* AIM OF THE EXERCISE
Whatever lies between the line with "You are a computer-use" and the end of the data, both included, must be copied exactly and without pictures.

* INFORMATION GIVEN
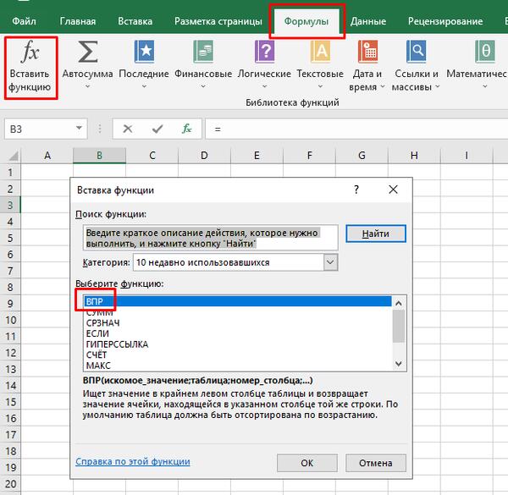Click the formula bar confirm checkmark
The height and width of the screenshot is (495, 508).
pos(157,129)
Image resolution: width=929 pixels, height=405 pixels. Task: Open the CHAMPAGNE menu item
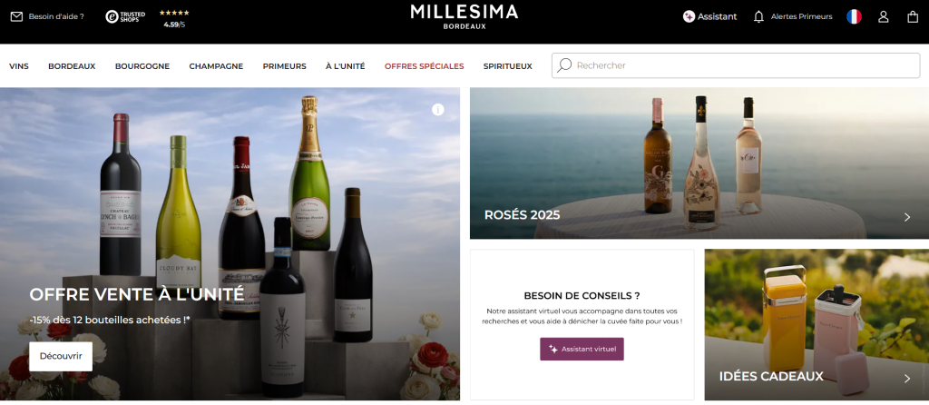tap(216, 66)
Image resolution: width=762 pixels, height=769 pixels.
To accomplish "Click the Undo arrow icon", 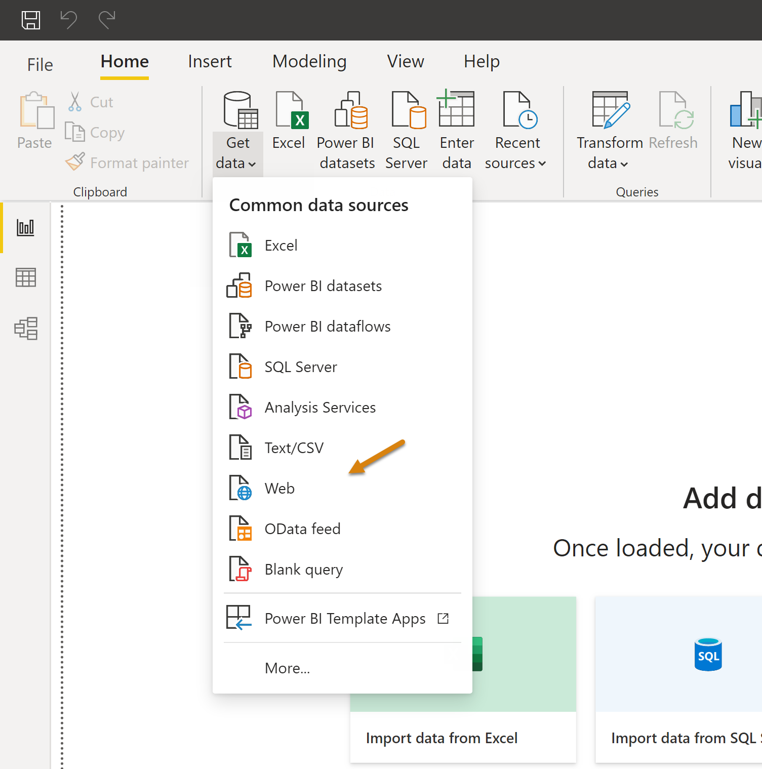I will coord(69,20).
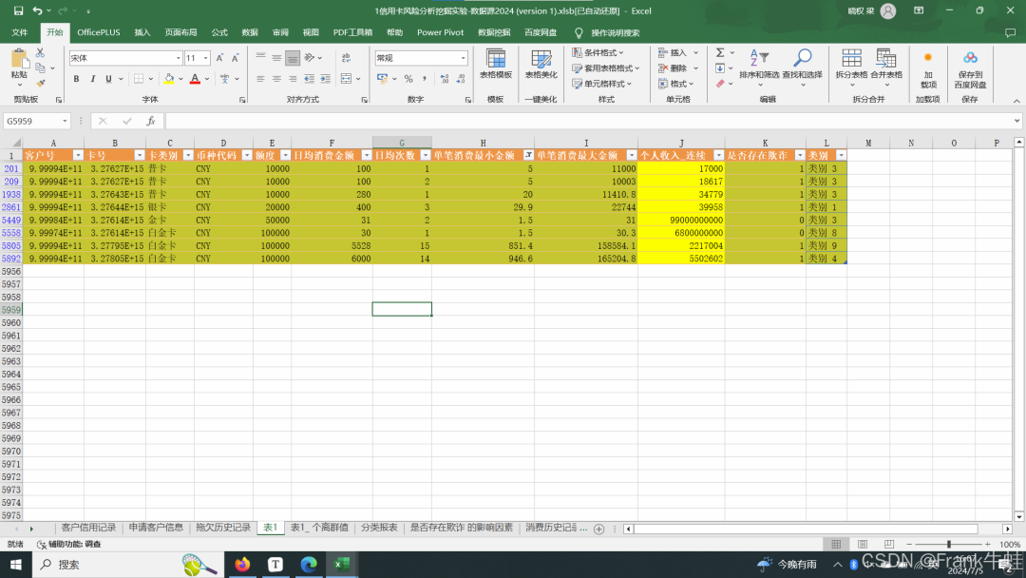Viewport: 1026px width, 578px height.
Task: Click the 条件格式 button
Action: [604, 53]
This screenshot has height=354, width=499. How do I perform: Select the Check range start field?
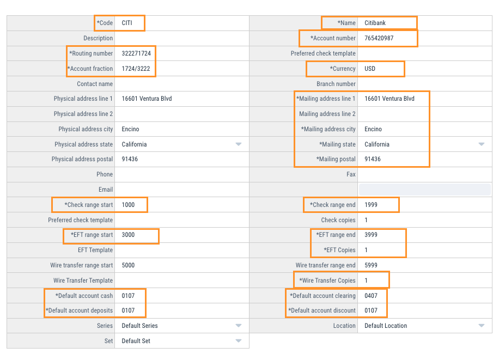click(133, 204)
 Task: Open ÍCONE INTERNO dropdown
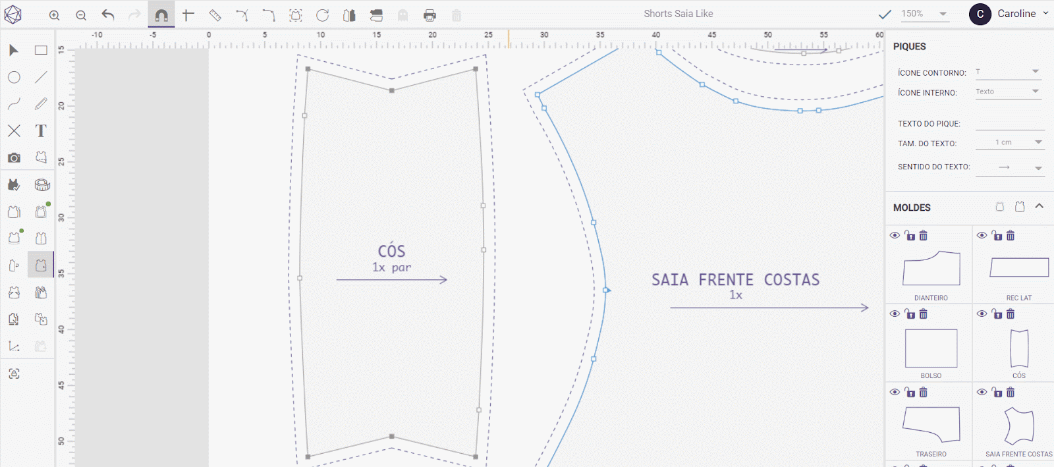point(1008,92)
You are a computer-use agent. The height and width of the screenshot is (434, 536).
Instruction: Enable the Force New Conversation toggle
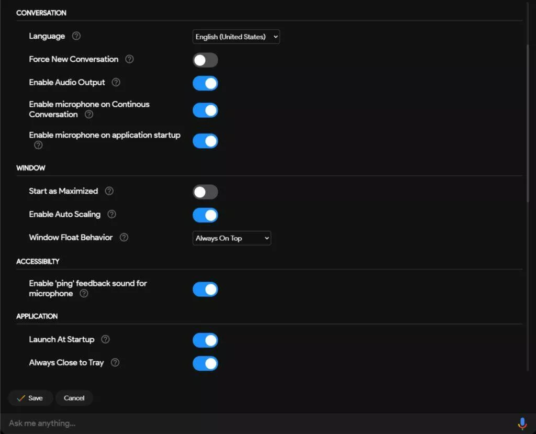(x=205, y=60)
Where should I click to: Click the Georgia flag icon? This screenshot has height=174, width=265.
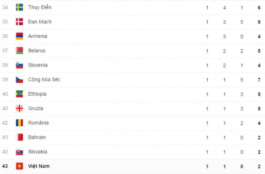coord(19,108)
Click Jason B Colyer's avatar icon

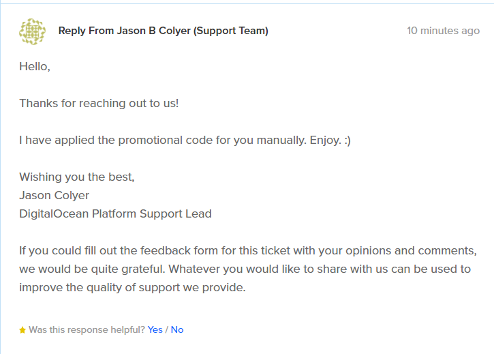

* WRITTEN REPLY
You are a computer-use agent. The height and width of the screenshot is (434, 536).
Instruction: Enable the Force New Conversation toggle
(x=205, y=60)
Where should I click to: Click the Georgia flag icon? This screenshot has height=174, width=265.
coord(19,108)
Click Jason B Colyer's avatar icon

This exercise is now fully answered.